In the article on Hottentot golden moles, translate this sentence into Spanish: "Described as small, blind, underground creatures, the moles are polygamous animals who mate all year round."

** Selected passage follows **

Female Hottentot Golden Moles Prefer Males With Bigger Penises, According To New Study

02/26/2013 02:32 pm ET | Updated Feb 26, 2013

Does size really matter?

According to a new study, the answer is 'yes' -- at least when it comes to a certain species of mole.

The study, published in the journal Mammalian Biology last month, found that female Hottentot golden moles judge potential mates based on the size of their penises: The longer, the better, researchers concluded.

Hottentot golden moles, according to the International Union for Conservation of Nature, are widely found in South Africa and Swaziland. Described as small, blind, underground creatures, the moles are polygamous animals who mate all year round.

Researchers say that the animals' blindness may be a contributing factor behind the female's desire for longer penises.

"We think that penis size matters for these essentially solitary, more or less blind, underground dwellers. Judging penis size when mating may be one of the only criteria they have available to them," Bateman, one of the researchers, told the BBC. "The mating is probably pretty rough and ready, and unromantic to say the least, so a physical assessment of a penis in situ, as it were, may allow females to reject males."

Bateman added that for evolutionary purposes, big or long penises can often make sense for animals that want to most effectively deliver sperm for the sake of procreation and to best their rivals. In the case of the golden moles, researchers said that there is strong evidence to show that penis length is a sexually selected trait.

For more on this study, read BBC.com's report here.

Scientists have long known that sexual selection influences the sex organs of some animals. In a 2004 paper, researchers David Hosken and Paula Stockley asserted that "new studies [have provided] ever more compelling evidence that sexual selection is important in driving genital divergence."

Some animals, including ducks, pythons and this very weird fish from Vietnam, have evolved complex and often strangely shaped penises for reproductive purposes.

Case in point: According to a 2012 study, scientists discovered that size also matters for the male bruchid beetle, known for its menacing, many-spined penis. The bruchid beetle is believed to have evolved such a "terrifying" sex organ to promote more efficient sperm delivery and to improve the chances of having offspring.

** End of Selected passage **
** Material provided follows **

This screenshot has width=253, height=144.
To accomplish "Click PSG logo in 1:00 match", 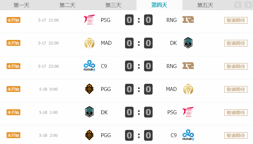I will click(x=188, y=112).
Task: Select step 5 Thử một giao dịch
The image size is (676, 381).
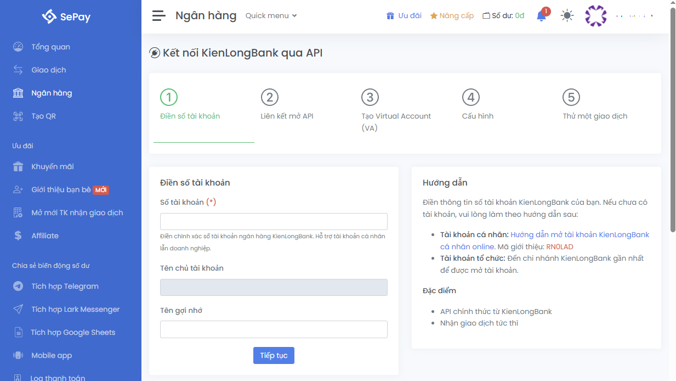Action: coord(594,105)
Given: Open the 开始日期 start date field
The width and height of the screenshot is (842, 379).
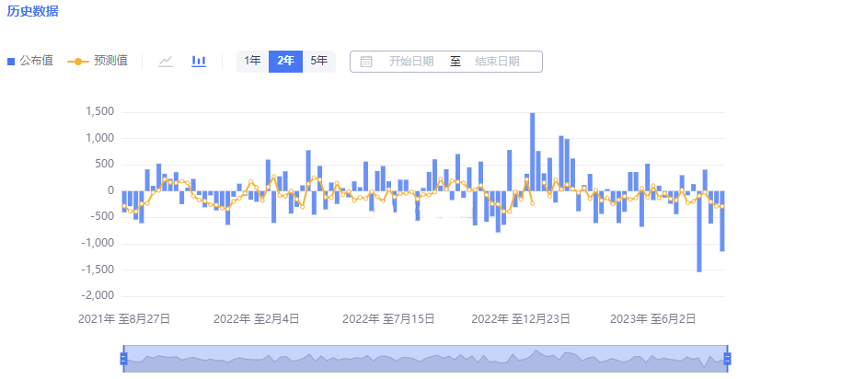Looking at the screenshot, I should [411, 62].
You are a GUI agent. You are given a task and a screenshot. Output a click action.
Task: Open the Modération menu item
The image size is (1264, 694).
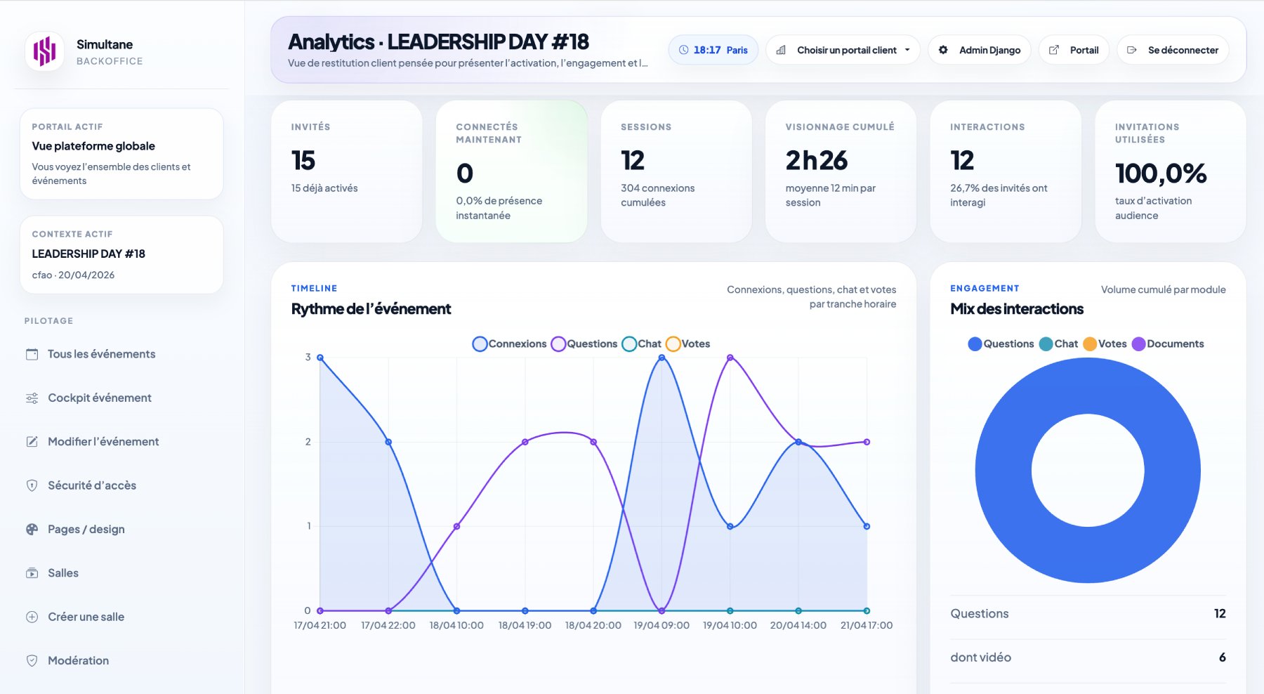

** End of Material provided **

#### [Result for this exercise]
Descritos como criaturas pequeñas, ciegas y subterráneas, los topos son animales polígamos que se aparean durante todo el año.